The next section discuss the implementation.

In this package, this empirical checkerboard copula is implemented in the `cbCopula`

class. This class is a little more general as it allows for a vector \(m = (m_1,...,m_d)\) instead of a single value. Each of the \(m_i\)’s must divide \(n\) for this to be a proper copula. With the same train of thoughts as before, we have the following expression for this model :

\[\forall x \in [0,1]^d, \hat{C}(x) = \sum\limits_{\mathbf{i}\in\mathcal{I}} { \hat{\mu}(B_{\mathbf{i}}) \lambda([0,\mathbf{x}]\cap B_{\mathbf{i}})\prod\limits_{p=1}^{d}m_p}\]

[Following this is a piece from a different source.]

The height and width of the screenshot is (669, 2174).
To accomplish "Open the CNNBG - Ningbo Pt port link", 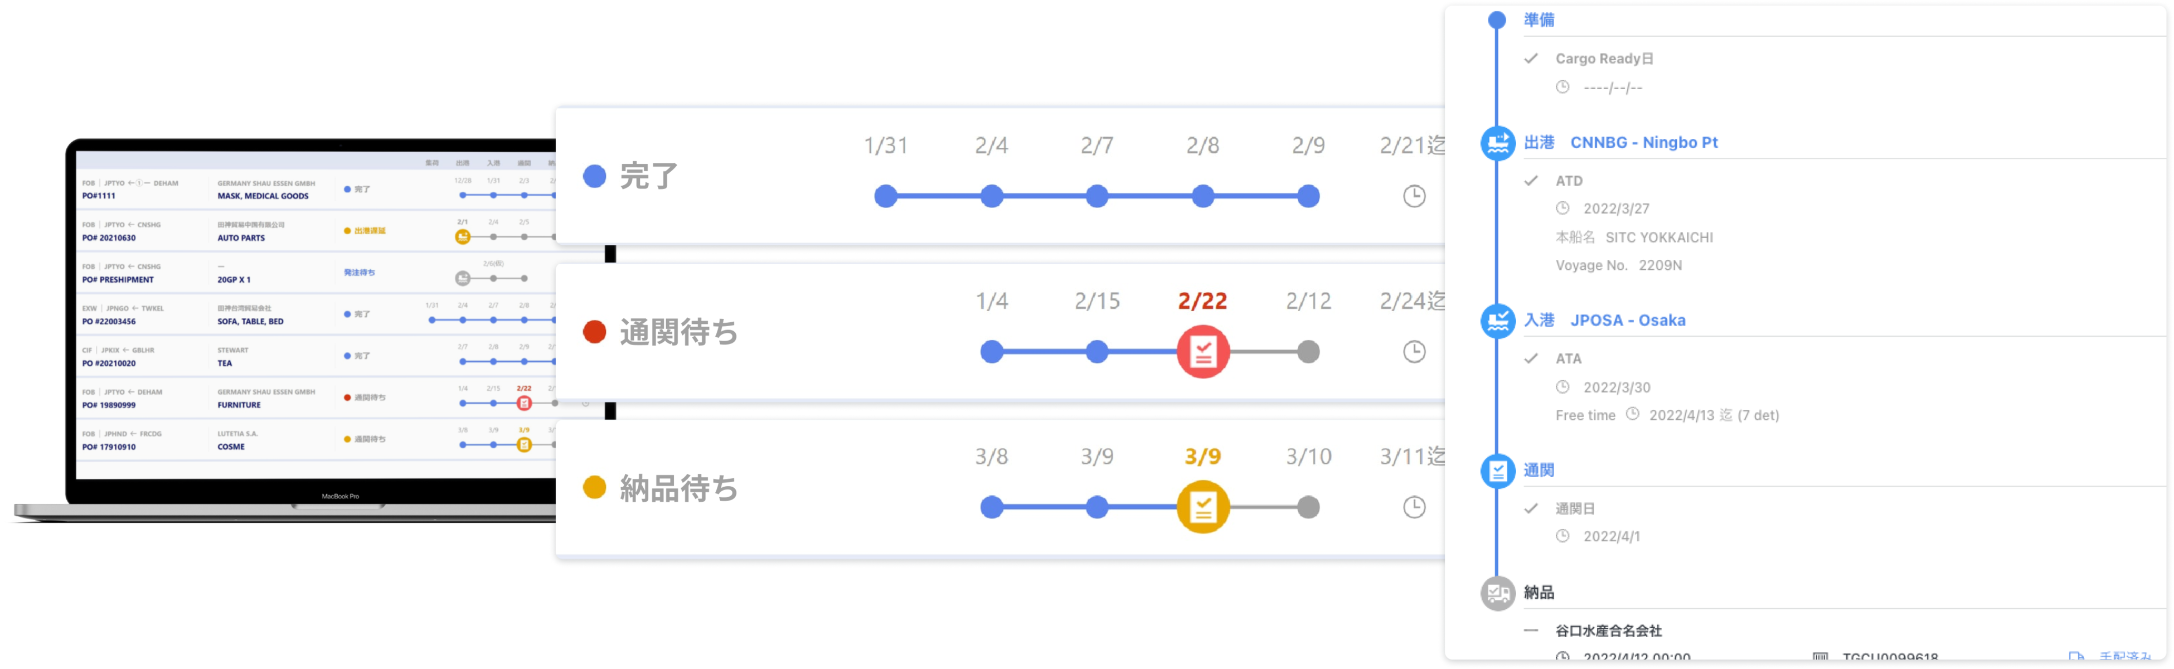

You need to provide a dataset, defining \(\hat{\mu}\), to construct the model. For the matter of this vignette, we will use the `LifeCycleSavings`

dataset, which has following pairs dependencies plot :

```
set.seed(1)
data("LifeCycleSavings")
pseudo_data <- (apply(LifeCycleSavings,2,rank,ties.method="max")/(nrow(LifeCycleSavings)+1))
pairs(pseudo_data,lower.panel=NULL)
```

You can see that the variable 2 to 4 have dependencies, while the first and fifth variable seems to be (marginally) independent. The dataset having \(n=50\) rows, we will pick a value of \(m\) dividing \(50\), e.g \(m=5\), and use the function `cbCopula`

to build our copula model. Since we are already providing the pseudo observations, we will set `pseudo = TRUE`

. Providing a single value for the \(m\) parameter will set all \(m_i\)’s equal to that value (the default is the proper checkerboard copula).

```
(cop <- cbCopula(x = pseudo_data,m = 5,pseudo = TRUE))
#> This is a cbCopula , with :
#> dim = 5
#> n = 50
#> m = 5 5 5 5 5
#> The variables names are : sr pop15 pop75 dpi ddpi
```

For the moment, only some methods exist for this copula. We can calculate it’s values via the `pCopula`

method, or simulate from it via the `rCopula`

method. the `dCopula`

methods gives it’s density. Here is an example of simulation from this model :

```
simu <- rCopula(n = 1000,copula = cop)
pairs(rbind(simu,pseudo_data),
col=c(rep("black",nrow(simu)),rep("red",nrow(pseudo_data))),
gap=0,
lower.panel=NULL,cex=0.5)
```

The value of the checkerboard parameter \(m\) condition heavily the copula itself. See the vignette about convex mixtures of m-randomized checkerboards for more details.

Cuberos, A., E. Masiello, and V. Maume-Deschamps. 2019. “Copulas Checker-Type Approximations: Application to Quantiles Estimation of Sums of Dependent Random Variables.” *Communications in Statistics - Theory and Methods*, March, 1–19.